Chapitre 4 : Dernier descendant
Shen Zechuan regarda la paire de bottes d’un soldat écraser la neige tandis que l’inconnu approchait. Lorsqu’il fut suffisamment près, il releva le visage de Shen Zechuan du bout de sa chaussure, teintant le cuir de sang.
- Shen Wei est ton père ?
Sa voix était étouffée par son casque.
Le sang coulait entre les dents serrées de Shen Zechuan malgré ses efforts pour l’en empêcher ; même lorsqu’il pressa ses mains contre sa bouche, il ne put le dissimuler. Il ne répondit pas. L’inconnu baissa les yeux vers lui.
- Je t’ai posé une question.
Shen Zechuan baissa la tête en marmonnant une affirmation, la bouche pleine de sang.
- Il s’agit du huitième fils de Shen Wei, intervint Ji Lei, saisissant l’occasion. Son nom est Shen…
L’inconnu ôta son casque, dévoilant un visage juvénile. Le faucon qui tournoyait dans le ciel vint se poser sur son épaule, ses ailes dispersant un fin nuage de neige. Il regarda Shen Zechuan comme il aurait regardé une paire de vieilles chaussures. Il était difficile de dire si son regard était empli de dédain ou de haine, mais il était aussi glacial et tranchant qu’une lame. Shen Zechuan ne le connaissait pas – mais il avait reconnu la Cavalerie Cuirassée de Libei.

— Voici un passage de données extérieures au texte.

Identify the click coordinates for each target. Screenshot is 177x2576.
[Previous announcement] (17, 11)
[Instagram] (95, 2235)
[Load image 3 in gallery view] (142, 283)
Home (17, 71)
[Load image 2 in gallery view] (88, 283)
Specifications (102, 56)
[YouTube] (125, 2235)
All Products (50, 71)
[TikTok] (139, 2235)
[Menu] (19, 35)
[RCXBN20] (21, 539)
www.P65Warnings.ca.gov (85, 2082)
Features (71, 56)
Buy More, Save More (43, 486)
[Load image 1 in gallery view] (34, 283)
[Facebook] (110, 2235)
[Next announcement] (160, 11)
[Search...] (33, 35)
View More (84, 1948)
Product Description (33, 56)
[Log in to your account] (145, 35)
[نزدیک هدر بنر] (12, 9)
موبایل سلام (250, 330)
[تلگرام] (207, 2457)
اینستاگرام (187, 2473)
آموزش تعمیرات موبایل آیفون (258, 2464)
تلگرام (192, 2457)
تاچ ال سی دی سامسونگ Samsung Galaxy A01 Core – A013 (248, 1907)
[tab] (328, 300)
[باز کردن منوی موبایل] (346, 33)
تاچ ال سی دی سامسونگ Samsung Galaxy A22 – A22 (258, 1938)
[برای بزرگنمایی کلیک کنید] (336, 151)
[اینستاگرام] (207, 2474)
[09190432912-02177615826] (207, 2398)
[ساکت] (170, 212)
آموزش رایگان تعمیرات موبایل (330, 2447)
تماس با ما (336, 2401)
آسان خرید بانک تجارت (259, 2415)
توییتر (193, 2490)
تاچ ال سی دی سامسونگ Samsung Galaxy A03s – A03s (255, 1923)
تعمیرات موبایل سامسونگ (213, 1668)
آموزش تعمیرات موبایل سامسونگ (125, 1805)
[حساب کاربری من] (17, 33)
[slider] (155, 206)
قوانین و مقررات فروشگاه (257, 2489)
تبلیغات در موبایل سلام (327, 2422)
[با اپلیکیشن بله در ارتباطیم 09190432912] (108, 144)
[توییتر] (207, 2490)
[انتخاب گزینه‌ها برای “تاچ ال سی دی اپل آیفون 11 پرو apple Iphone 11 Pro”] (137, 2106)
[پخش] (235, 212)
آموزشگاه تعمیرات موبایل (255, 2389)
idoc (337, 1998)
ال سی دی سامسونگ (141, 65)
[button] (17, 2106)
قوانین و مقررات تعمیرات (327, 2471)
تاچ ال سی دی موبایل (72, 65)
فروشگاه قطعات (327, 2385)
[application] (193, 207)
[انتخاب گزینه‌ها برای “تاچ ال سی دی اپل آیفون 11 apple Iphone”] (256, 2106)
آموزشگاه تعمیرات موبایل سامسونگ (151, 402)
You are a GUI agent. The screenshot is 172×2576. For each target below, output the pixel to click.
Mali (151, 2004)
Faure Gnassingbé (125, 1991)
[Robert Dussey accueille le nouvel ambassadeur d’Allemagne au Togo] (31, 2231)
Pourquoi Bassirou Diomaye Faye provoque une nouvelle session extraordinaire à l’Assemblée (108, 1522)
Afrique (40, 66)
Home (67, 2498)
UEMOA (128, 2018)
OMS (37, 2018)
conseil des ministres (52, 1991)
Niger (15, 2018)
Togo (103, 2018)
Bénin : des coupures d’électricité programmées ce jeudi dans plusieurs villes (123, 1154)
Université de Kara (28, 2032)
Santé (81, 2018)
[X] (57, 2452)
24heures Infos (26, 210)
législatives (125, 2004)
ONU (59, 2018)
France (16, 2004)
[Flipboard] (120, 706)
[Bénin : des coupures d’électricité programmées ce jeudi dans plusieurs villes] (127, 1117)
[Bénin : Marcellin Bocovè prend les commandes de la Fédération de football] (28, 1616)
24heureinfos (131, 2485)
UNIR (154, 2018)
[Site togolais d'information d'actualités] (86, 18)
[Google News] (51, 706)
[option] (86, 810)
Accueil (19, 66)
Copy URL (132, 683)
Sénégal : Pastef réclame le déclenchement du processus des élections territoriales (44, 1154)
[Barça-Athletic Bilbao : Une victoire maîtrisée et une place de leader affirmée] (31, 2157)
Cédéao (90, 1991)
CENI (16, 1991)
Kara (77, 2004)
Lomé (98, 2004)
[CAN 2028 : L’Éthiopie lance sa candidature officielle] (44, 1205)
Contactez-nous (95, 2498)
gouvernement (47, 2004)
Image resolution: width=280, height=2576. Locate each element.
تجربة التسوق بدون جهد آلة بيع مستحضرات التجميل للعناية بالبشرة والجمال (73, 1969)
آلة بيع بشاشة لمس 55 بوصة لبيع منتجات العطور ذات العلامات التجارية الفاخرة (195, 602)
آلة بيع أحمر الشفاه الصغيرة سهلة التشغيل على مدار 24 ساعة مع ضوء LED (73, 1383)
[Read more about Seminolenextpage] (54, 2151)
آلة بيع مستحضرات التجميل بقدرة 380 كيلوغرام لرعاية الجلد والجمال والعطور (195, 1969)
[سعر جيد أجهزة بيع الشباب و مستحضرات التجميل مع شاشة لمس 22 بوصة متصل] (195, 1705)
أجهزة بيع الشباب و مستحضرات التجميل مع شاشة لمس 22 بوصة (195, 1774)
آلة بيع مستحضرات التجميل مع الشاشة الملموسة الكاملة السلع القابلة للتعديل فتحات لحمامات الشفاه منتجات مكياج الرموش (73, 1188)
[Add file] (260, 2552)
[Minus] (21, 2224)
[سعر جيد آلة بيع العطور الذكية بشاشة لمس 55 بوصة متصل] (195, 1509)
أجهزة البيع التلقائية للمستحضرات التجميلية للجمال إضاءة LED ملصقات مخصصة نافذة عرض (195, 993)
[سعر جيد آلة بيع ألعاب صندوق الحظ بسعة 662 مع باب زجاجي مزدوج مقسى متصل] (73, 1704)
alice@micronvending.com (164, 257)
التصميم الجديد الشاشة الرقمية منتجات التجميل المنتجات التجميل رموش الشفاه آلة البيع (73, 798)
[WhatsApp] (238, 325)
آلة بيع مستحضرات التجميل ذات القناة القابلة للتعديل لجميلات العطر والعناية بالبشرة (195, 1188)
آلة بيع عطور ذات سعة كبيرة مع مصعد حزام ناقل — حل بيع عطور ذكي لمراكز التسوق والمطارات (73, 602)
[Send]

Lorsque Shen Wei avait pathétiquement fui vers l’ouest, Cizhou était devenu la dernière ligne de défense de Zhongbo. La Cavalerie Cuirassée de Libei avait galopé vers le sud, et l’Héritier de Libei, Shizi[1] Xiao Jiming, avait mené ses troupes sous la neige pendant trois jours sans s’arrêter, traversant la Rivière de Glace pour rejoindre Cizhou. A la surprise générale, Shen Wei avait échoué à défendre Cizhou, et les troupes de Libei s’étaient retrouvées assiégées. Si Xiao Jiming n’avait pas obtenu des renforts en chemin, l’affaire se serait conclue par un autre bain de sang. Depuis lors, Libei détestait le Clan Shen de Zhongbo. Ce jeune homme n’était pas Xiao Jiming – mais il avait un faucon gerfaut sur l’épaule et chevauchait librement à travers Qudu. Il ne pouvait s’agir que du cadet du Prince de Libei et du frère de Xiao Jiming : Xiao Chiye.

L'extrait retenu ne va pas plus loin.